- PROBLEM -
Update the data from its start through the line with "Action: pyautogui.click(x=393, y=18)" by replacing "multiple selection" with "single selection", and write those lines out again with nothing else changed. Leave the pictures out.

[Dataset items]
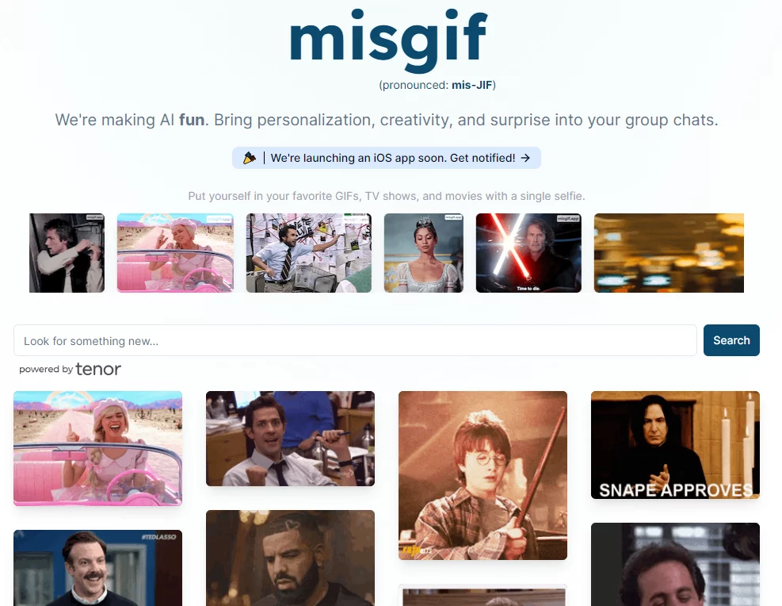Open the Ted Lasso smiling GIF
782x606 pixels.
97,568
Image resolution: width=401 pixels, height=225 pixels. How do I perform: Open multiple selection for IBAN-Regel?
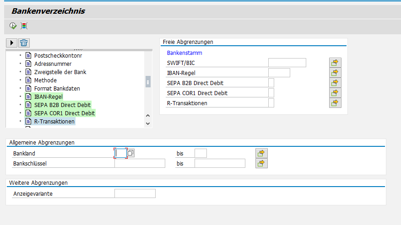(335, 73)
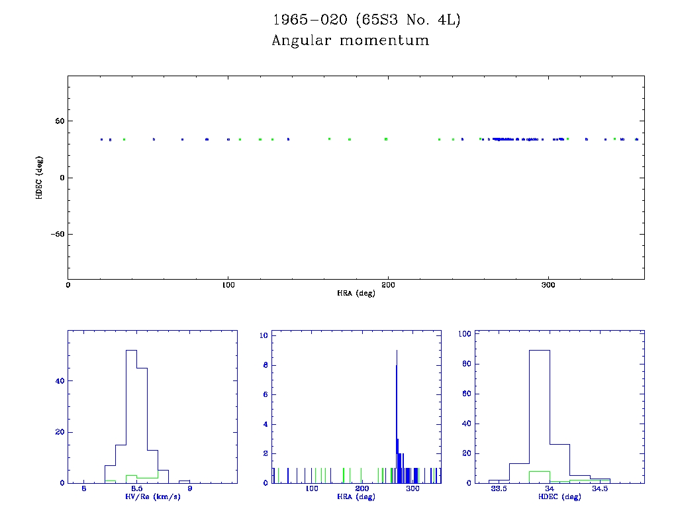Screen dimensions: 678x509
Task: Click the plot title "1965-020 (65S3 No. 4L)"
Action: tap(366, 20)
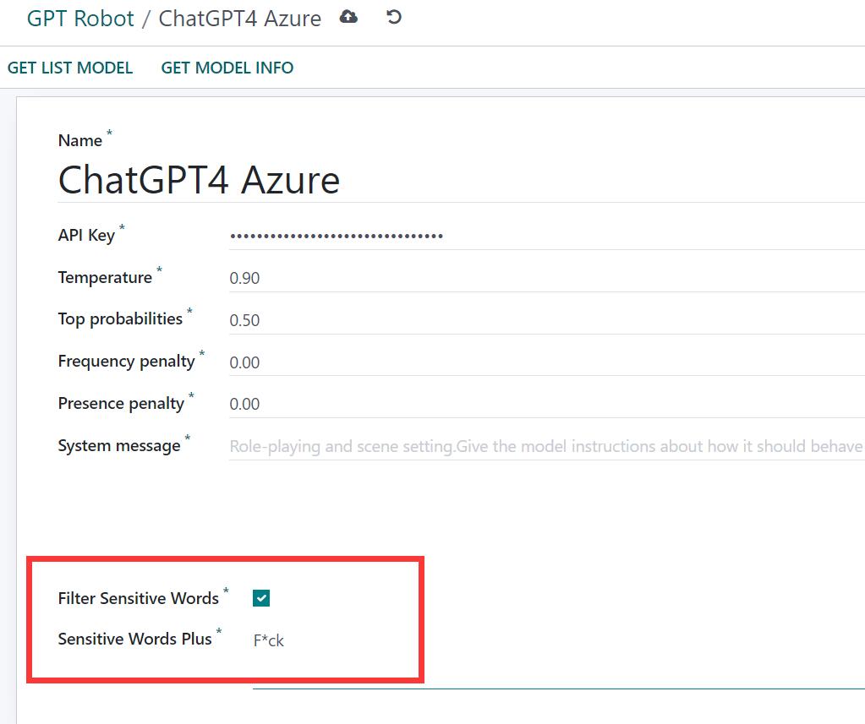
Task: Click the discard changes undo icon
Action: pyautogui.click(x=393, y=18)

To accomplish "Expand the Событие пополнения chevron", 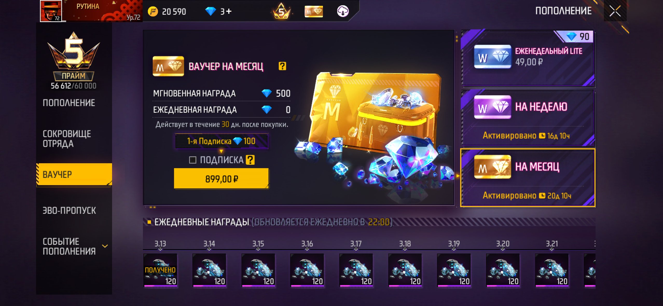I will (x=105, y=246).
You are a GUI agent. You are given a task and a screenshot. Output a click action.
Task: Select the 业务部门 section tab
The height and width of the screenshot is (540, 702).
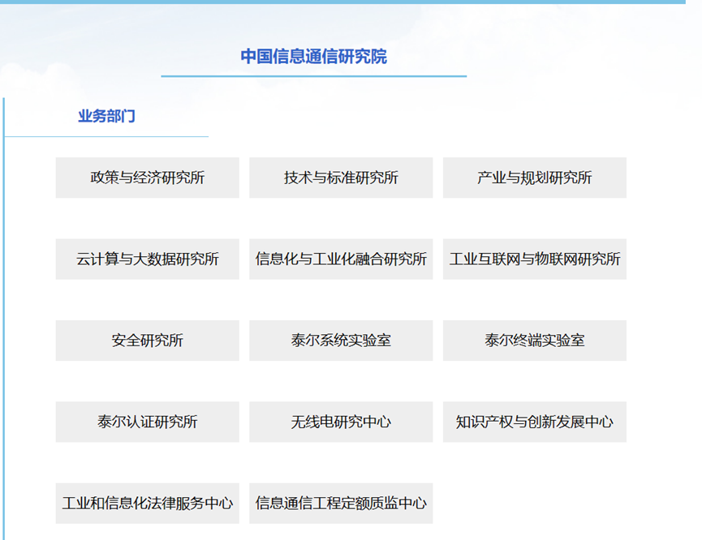click(x=106, y=116)
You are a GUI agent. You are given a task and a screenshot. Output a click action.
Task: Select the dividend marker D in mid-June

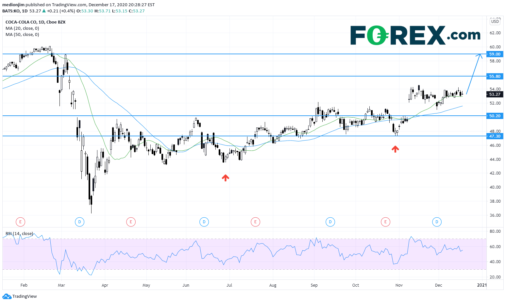pos(204,222)
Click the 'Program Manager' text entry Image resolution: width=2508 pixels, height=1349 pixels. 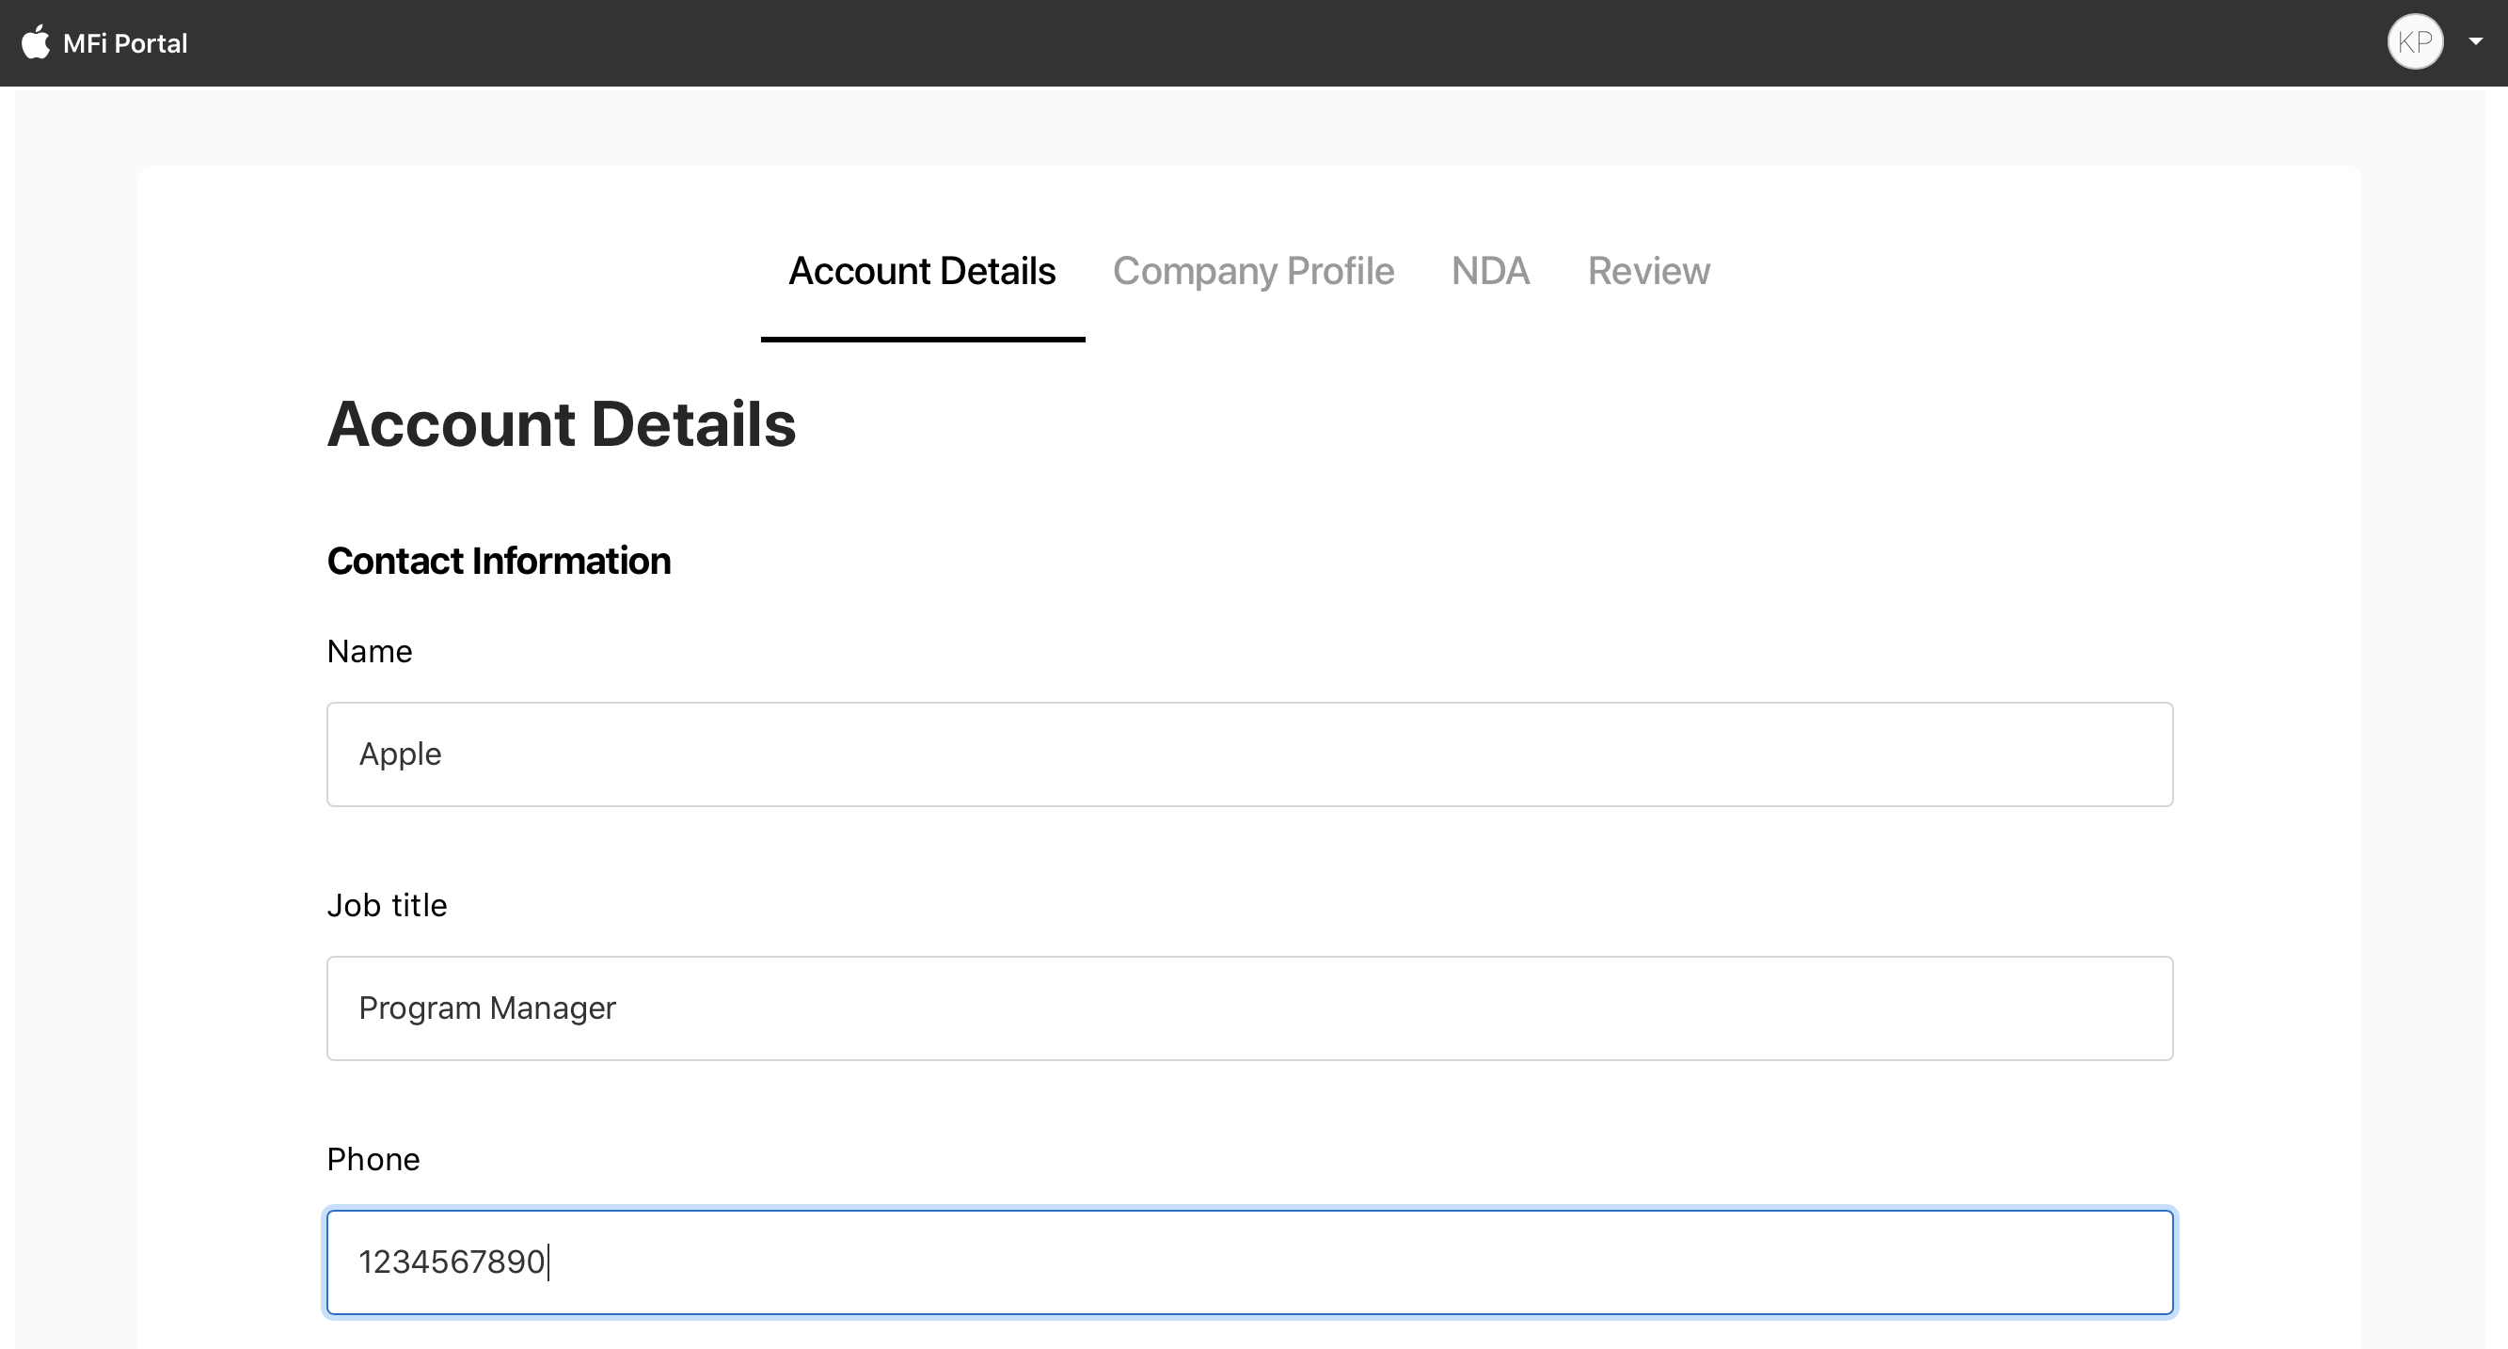pyautogui.click(x=487, y=1008)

- RESULT OF THE EXERCISE -
Open the Ted Lasso smiling GIF
782x606 pixels.
97,568
Image resolution: width=401 pixels, height=225 pixels. How do I perform: Open single selection for IBAN-Regel?
(335, 73)
Screen dimensions: 678x509
Task: Click the plot title "1965-020 (65S3 No. 4L)"
Action: tap(366, 20)
Task: Click the discard changes undo icon
Action: pyautogui.click(x=393, y=18)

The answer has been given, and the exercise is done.